### DIRECTIONS FOR THIS TASK
Take the line containing "Task: Open João" and every line below it through the end of the entries, and output them verbatim, pictures excluded.

(Stored records)
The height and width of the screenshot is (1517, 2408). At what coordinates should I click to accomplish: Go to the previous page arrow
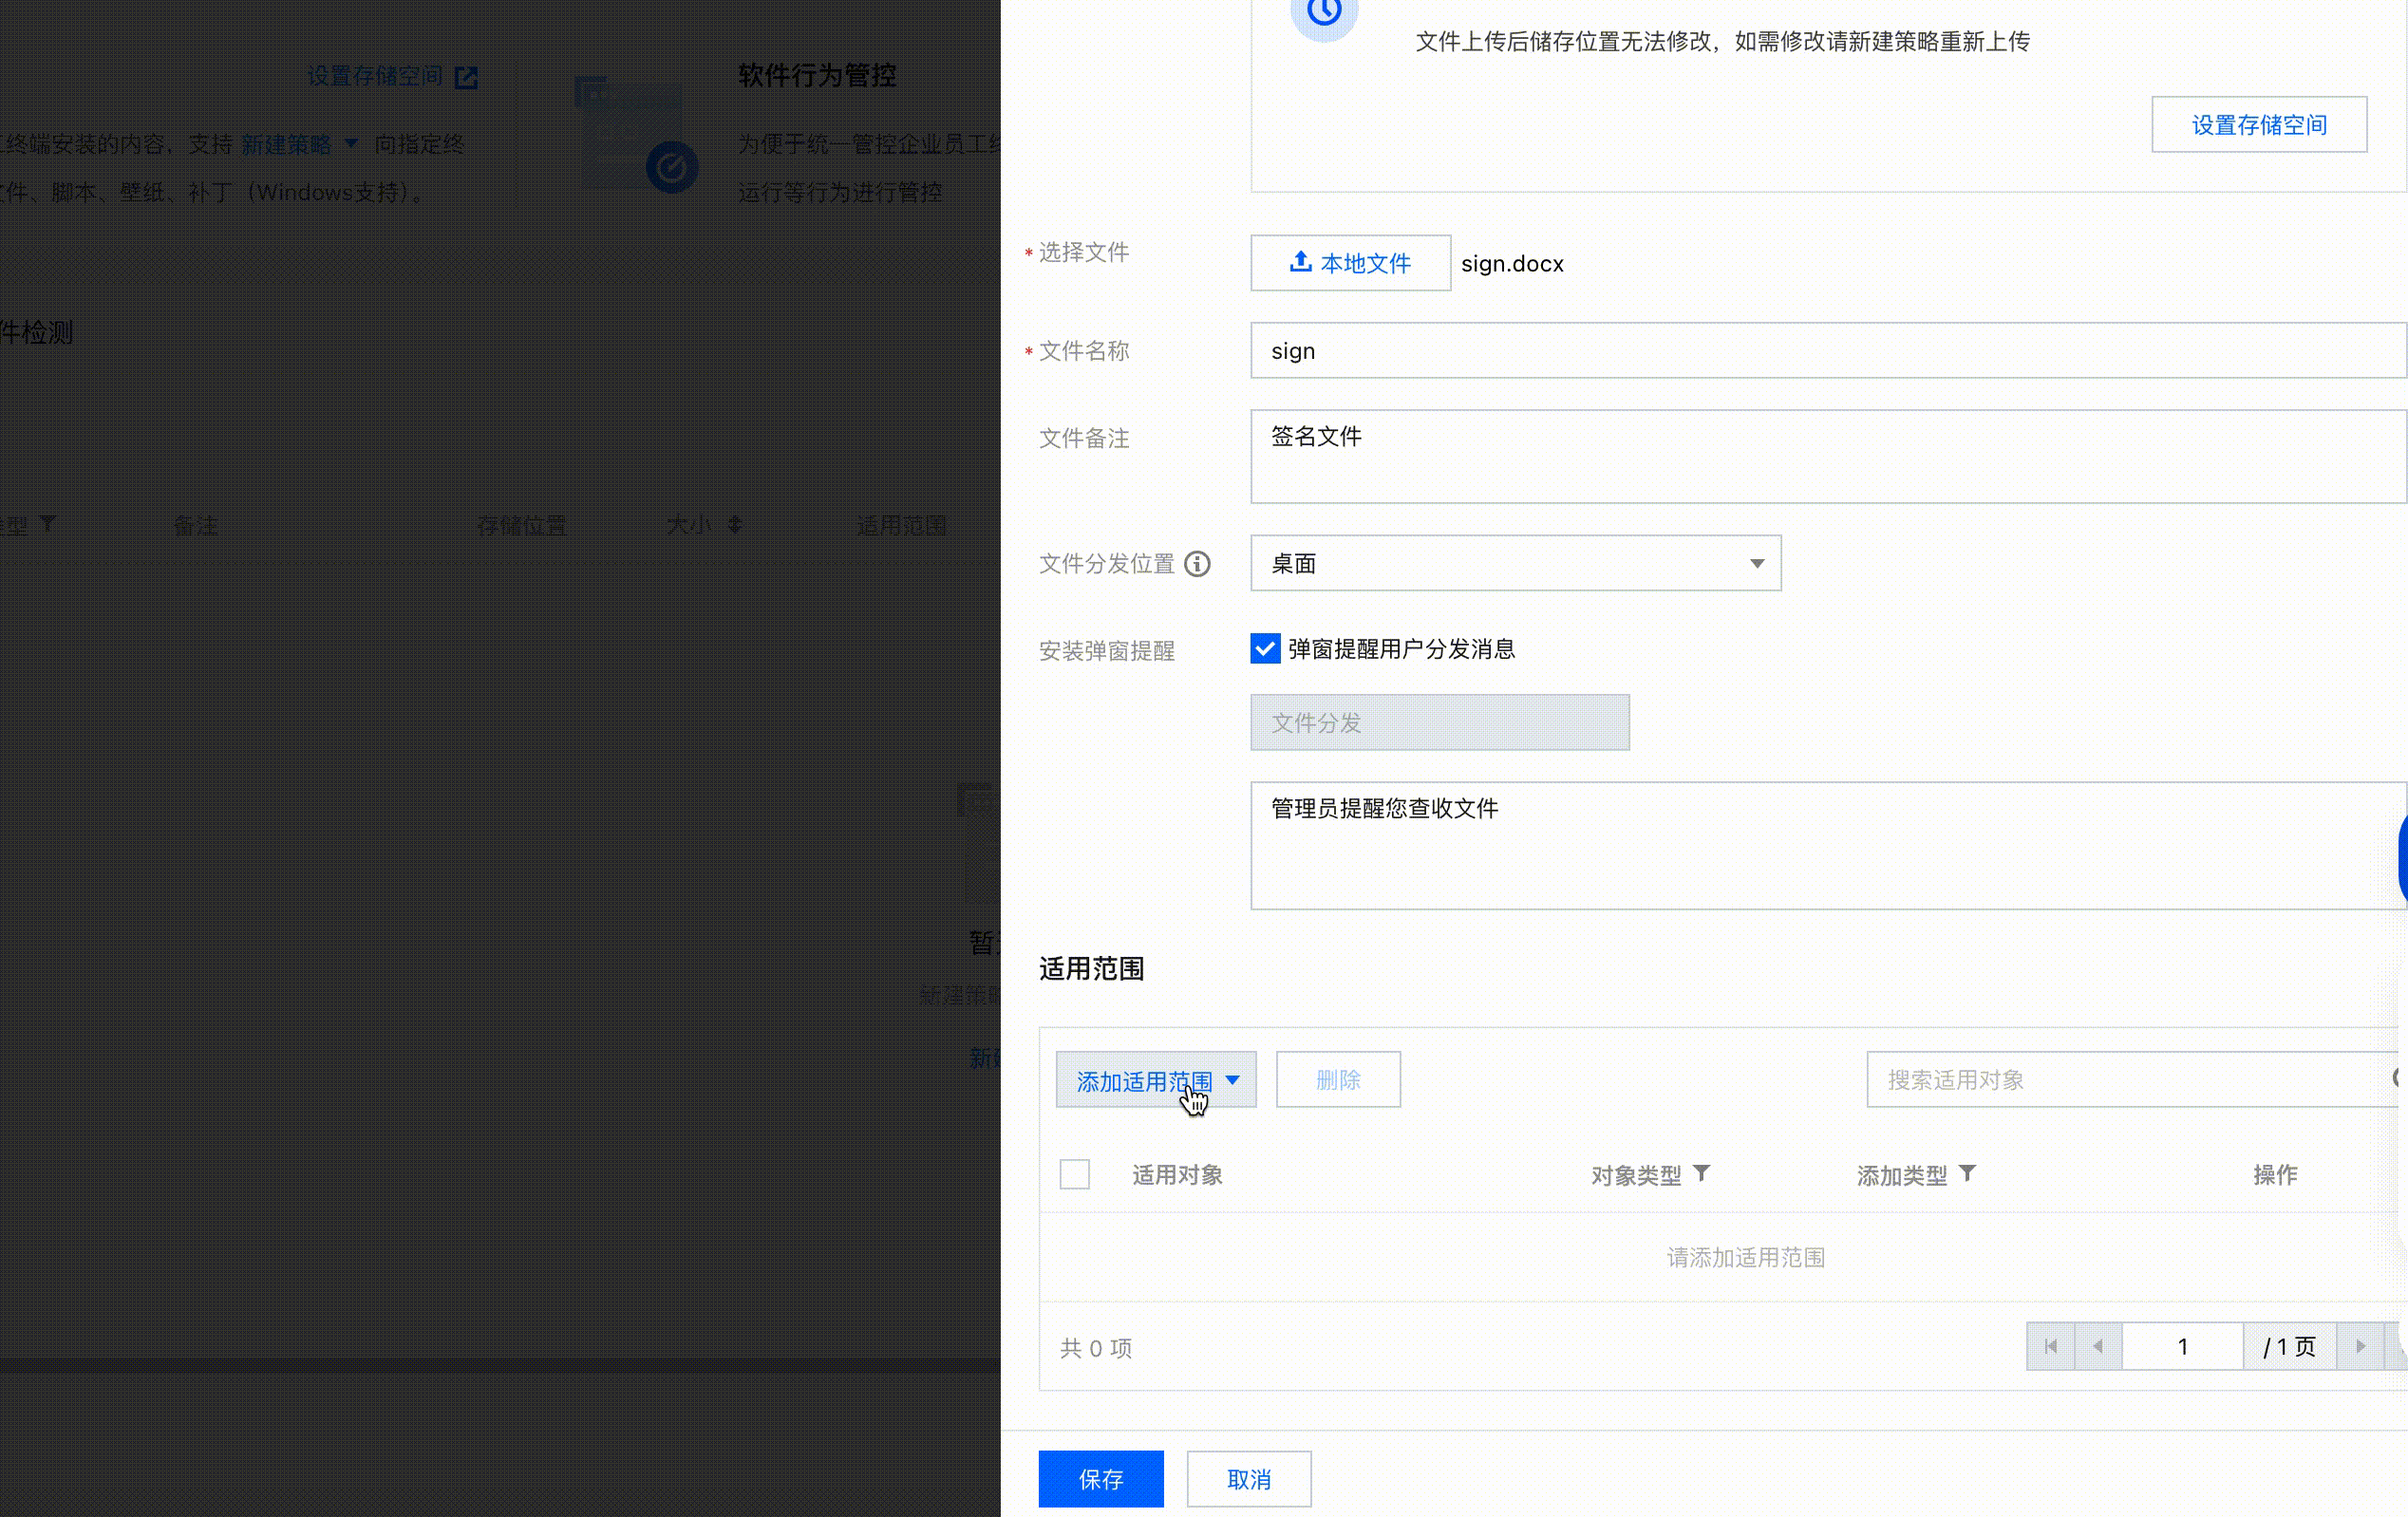2098,1346
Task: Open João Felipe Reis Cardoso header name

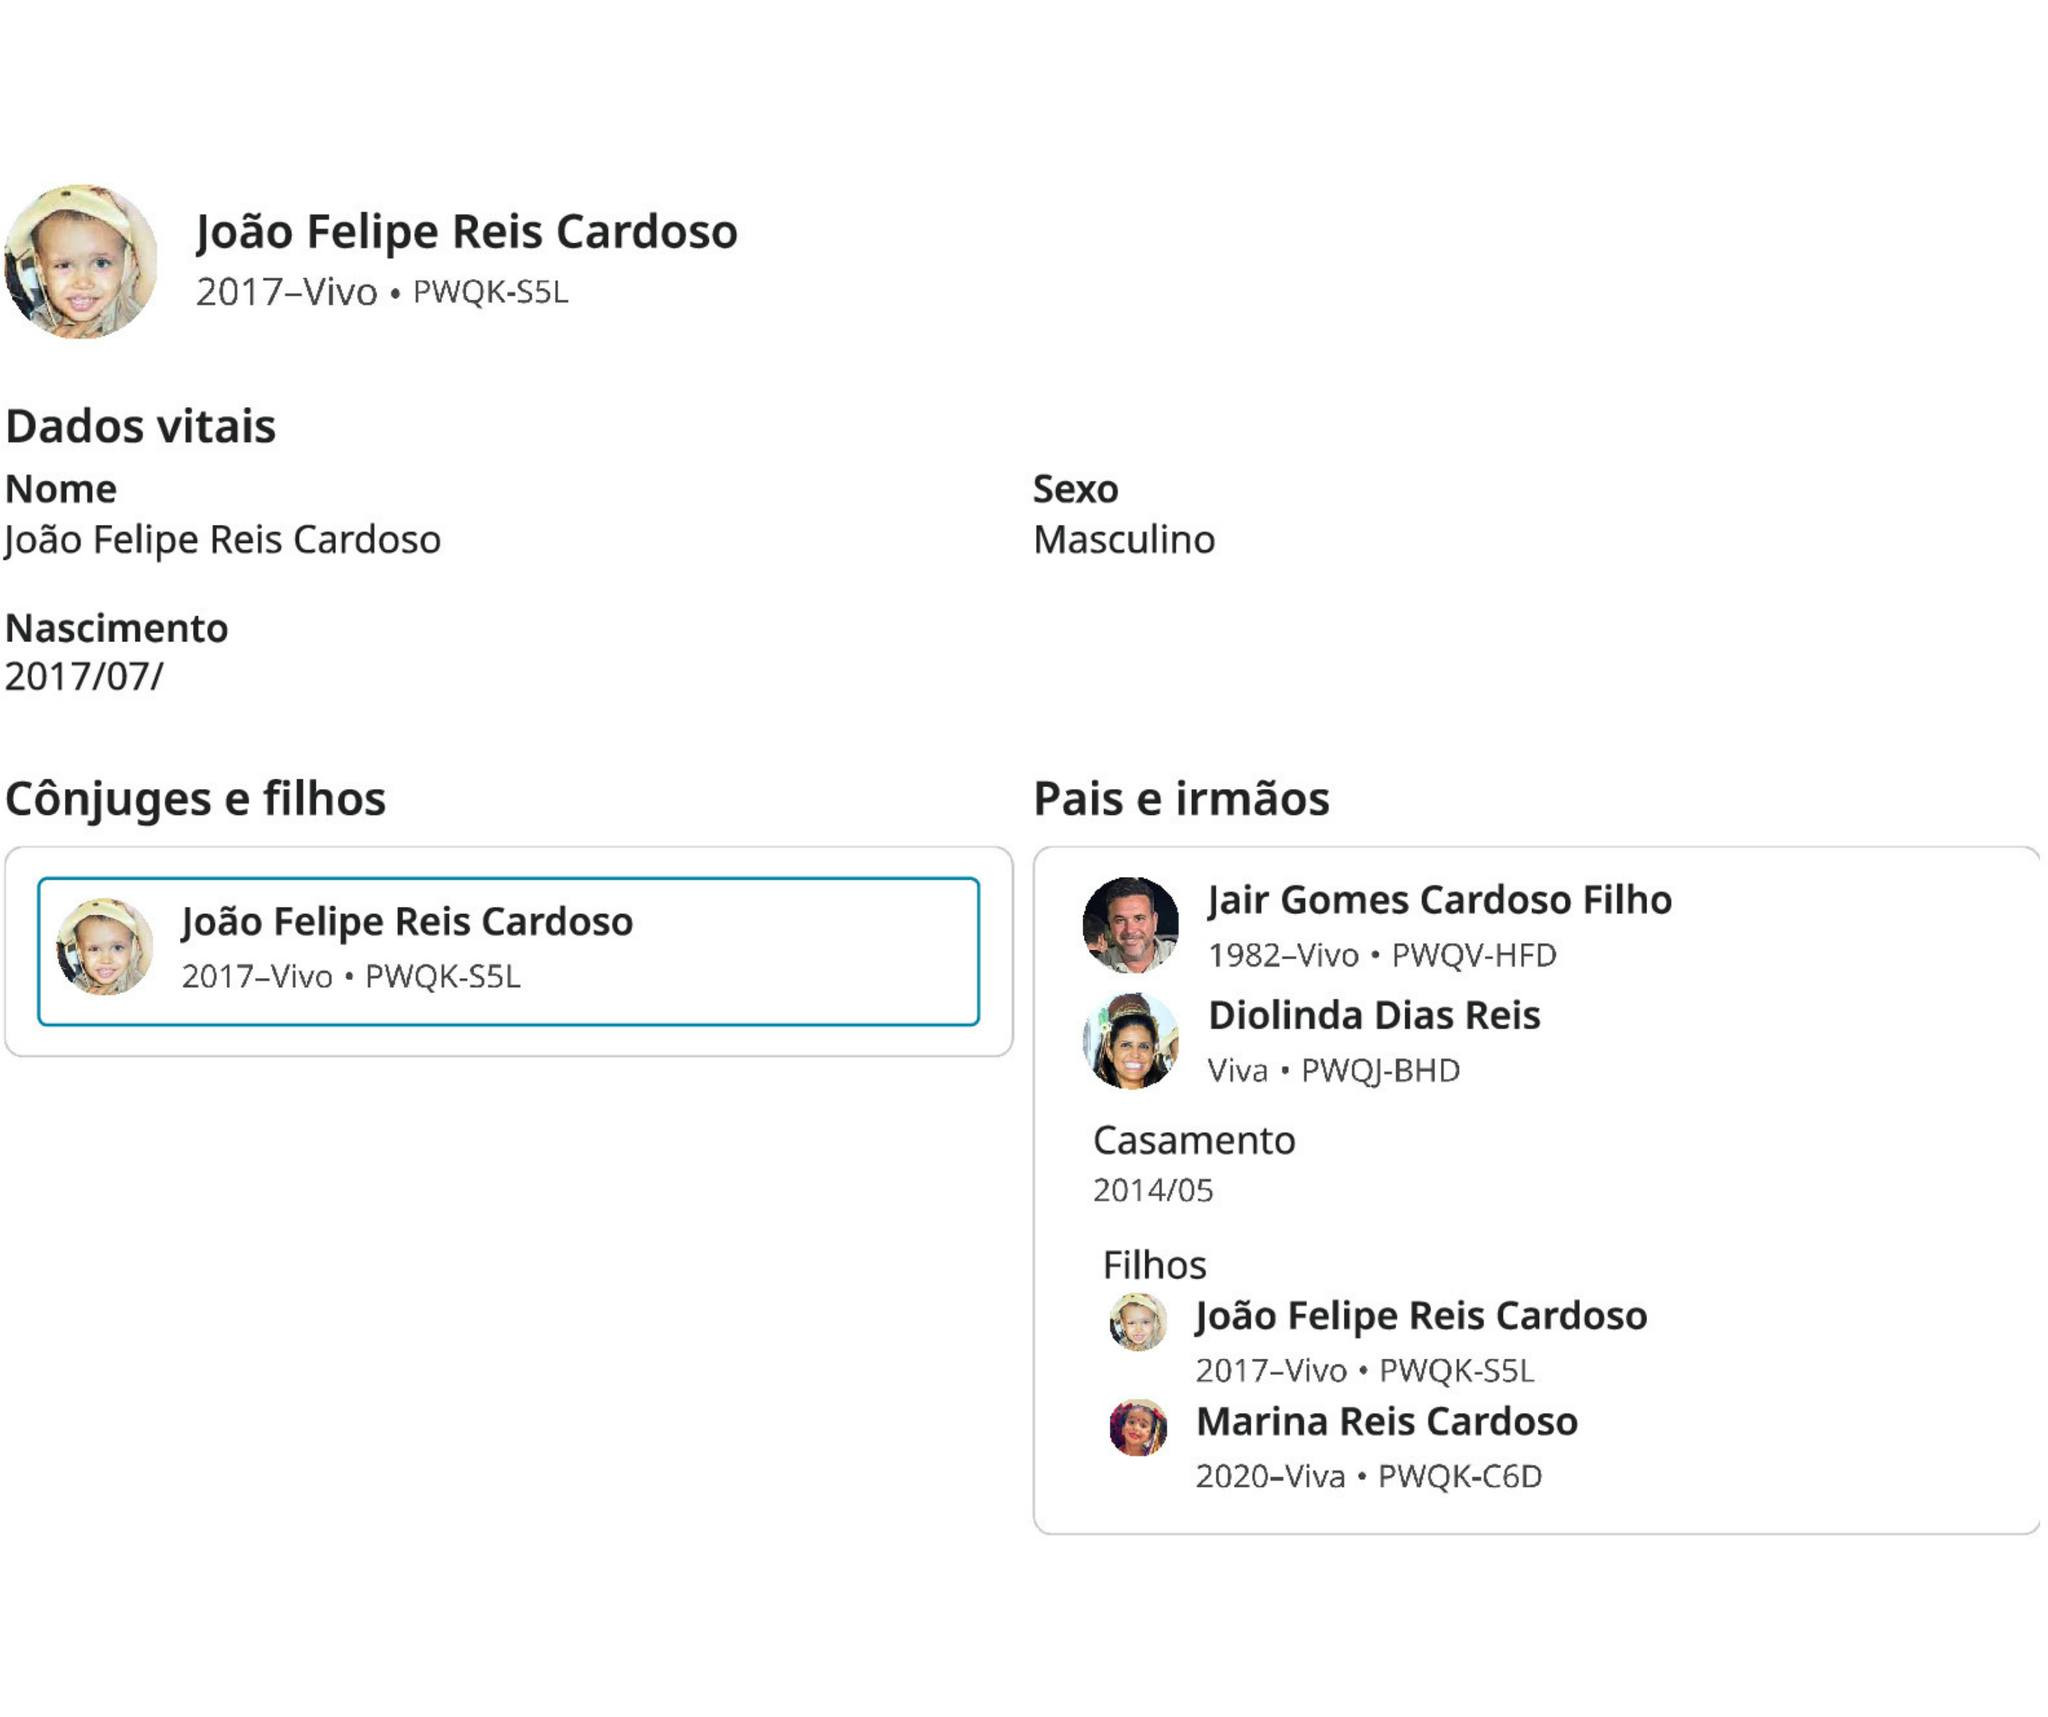Action: (x=466, y=231)
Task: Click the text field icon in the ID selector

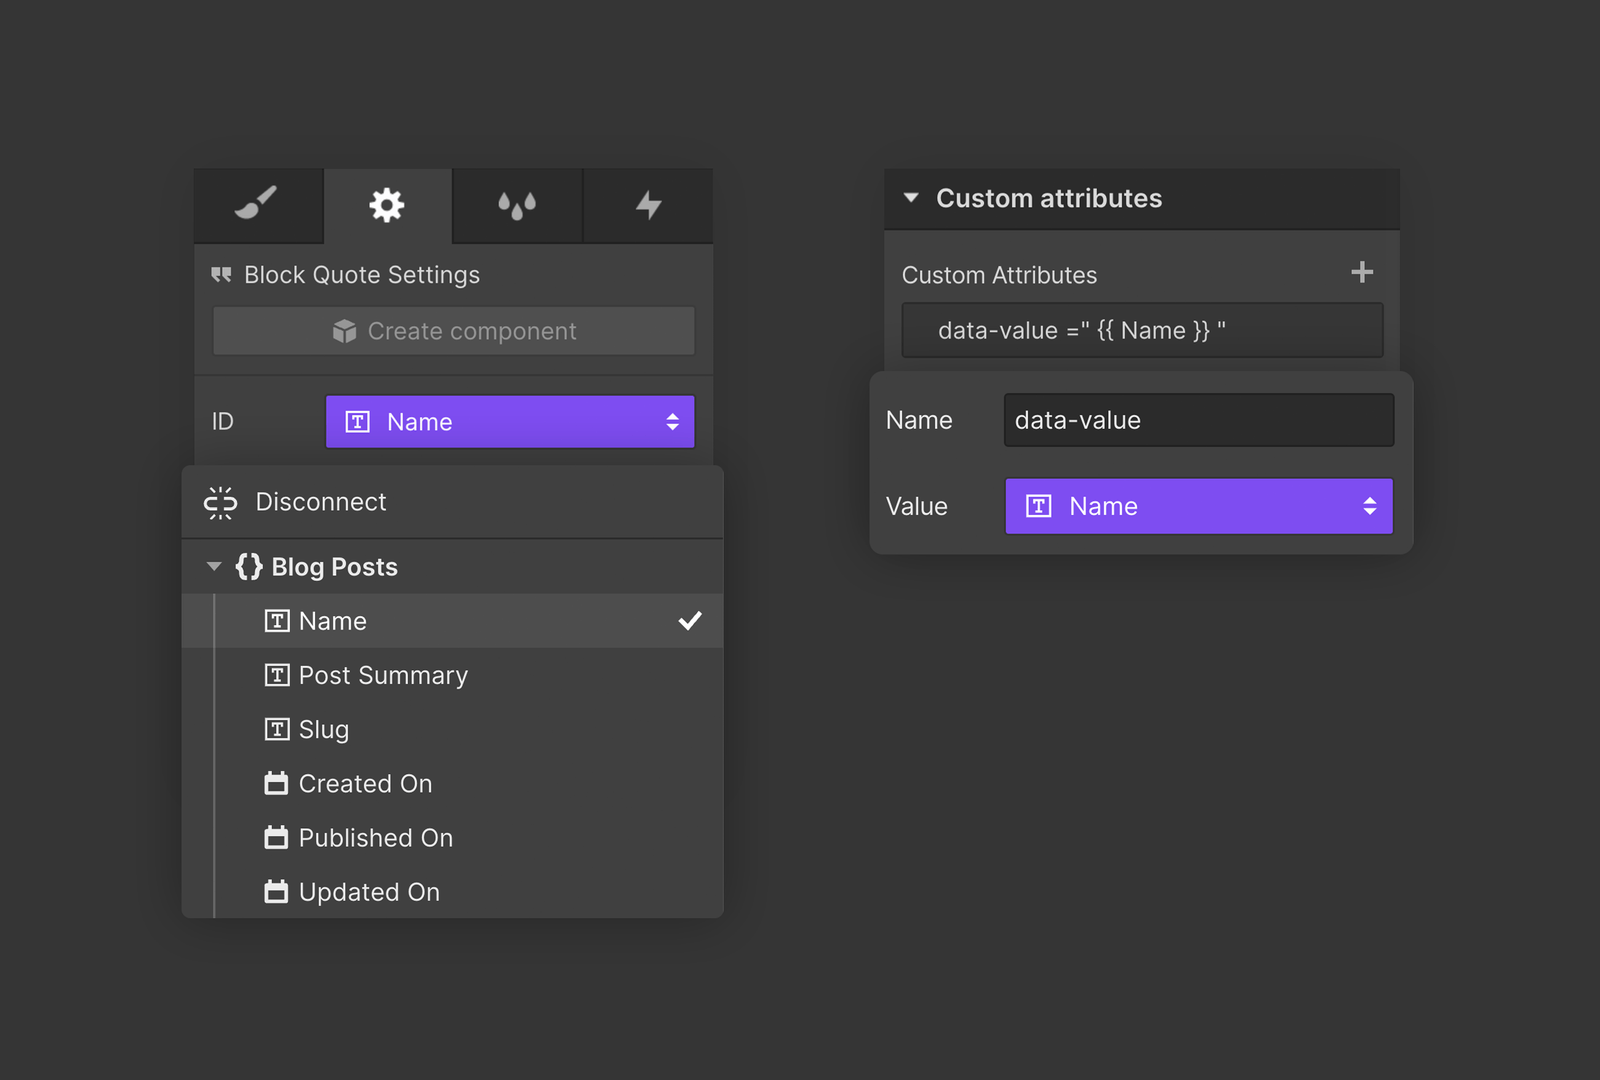Action: 358,421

### WORKED SOLUTION
Task: Open João Felipe Reis Cardoso header name

Action: (x=466, y=231)
Task: Click the text field icon in the ID selector

Action: 358,421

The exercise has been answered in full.